Limited research evidence exists on the effects of red meat on gut microbiota in human adults.
We aim to assess the effects of consuming a Healthy U.S.-Style Dietary Pattern (HDP), without or with unprocessed or processed lean red meat, on gut microbiota and fecal short-chain fatty acids levels (SCFA) in healthy young adults. Secondary outcomes are cardiovascular disease risk factors.

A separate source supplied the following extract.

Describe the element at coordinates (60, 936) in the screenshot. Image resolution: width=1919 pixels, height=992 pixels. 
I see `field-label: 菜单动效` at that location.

We conducted a randomized-controlled, cross-over trial with three 3-week dietary interventions, each separated by a 5-week washout period with habitual dietary intake. Nineteen participants (8 females, age 26 ± 4 years old, BMI 23 ± 3 kg/m2) consumed three study diets in random order: 1) healthy lacto-ovo vegetarian diet (LOV); 2) LOV plus 3 ounces/day of cooked unprocessed lean red meat (URM); and 3) LOV plus 3 ounces/day of cooked processed lean red meat (PRM). Fecal and fasting blood samples were collected before and during the last 2 weeks of each intervention. We measured fecal bacterial community structure using 16S rRNA amplicon sequencing (V4 region, primers 515F-806R). Community diversity, structure, and taxonomic composition were computed using Mothur v.1.44.3.

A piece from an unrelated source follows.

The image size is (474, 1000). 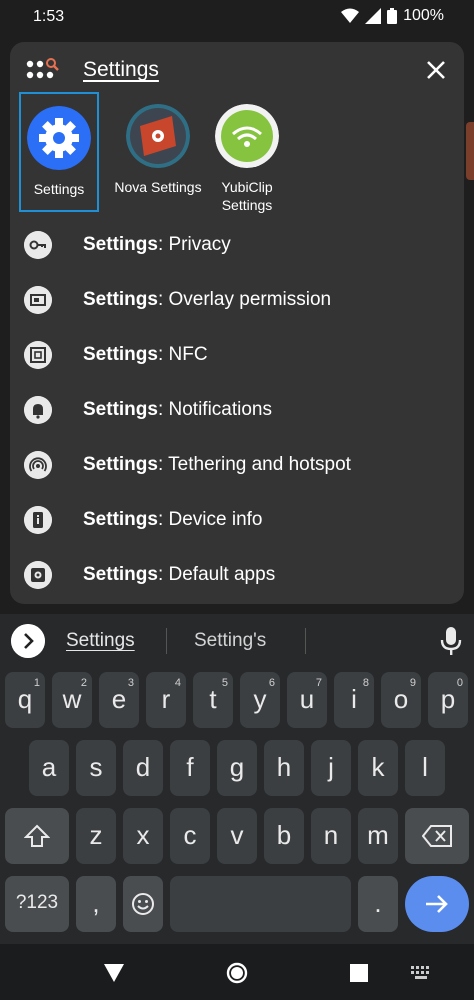 I want to click on battery-percent: 100%, so click(x=424, y=16).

The addition of unprocessed or processed lean red meats to a LOV HDP did not influence short-term changes in bacterial taxonomic composition. Independent of red meat intake, the HDP led to changes in 23 bacteria; reductions in serum total cholesterol (TC) and LDL-C concentrations; but no changes in fecal SCFA, serum triglycerides, HDL-C, TC/HDL-C ratio, or blood pressures. With data from all 3 diet interventions combined, changes in some bacteria were associated with improvements in TC, LDL-C, HDL-C, TC/HDL-C ratio, and triglycerides.
Healthy young adults who adopt a HDP that may be vegetarian or omnivorous only including lean red meat experience short-term changes in gut microbial composition, which associate with improvements in multiple lipid-related cardiovascular risk factors.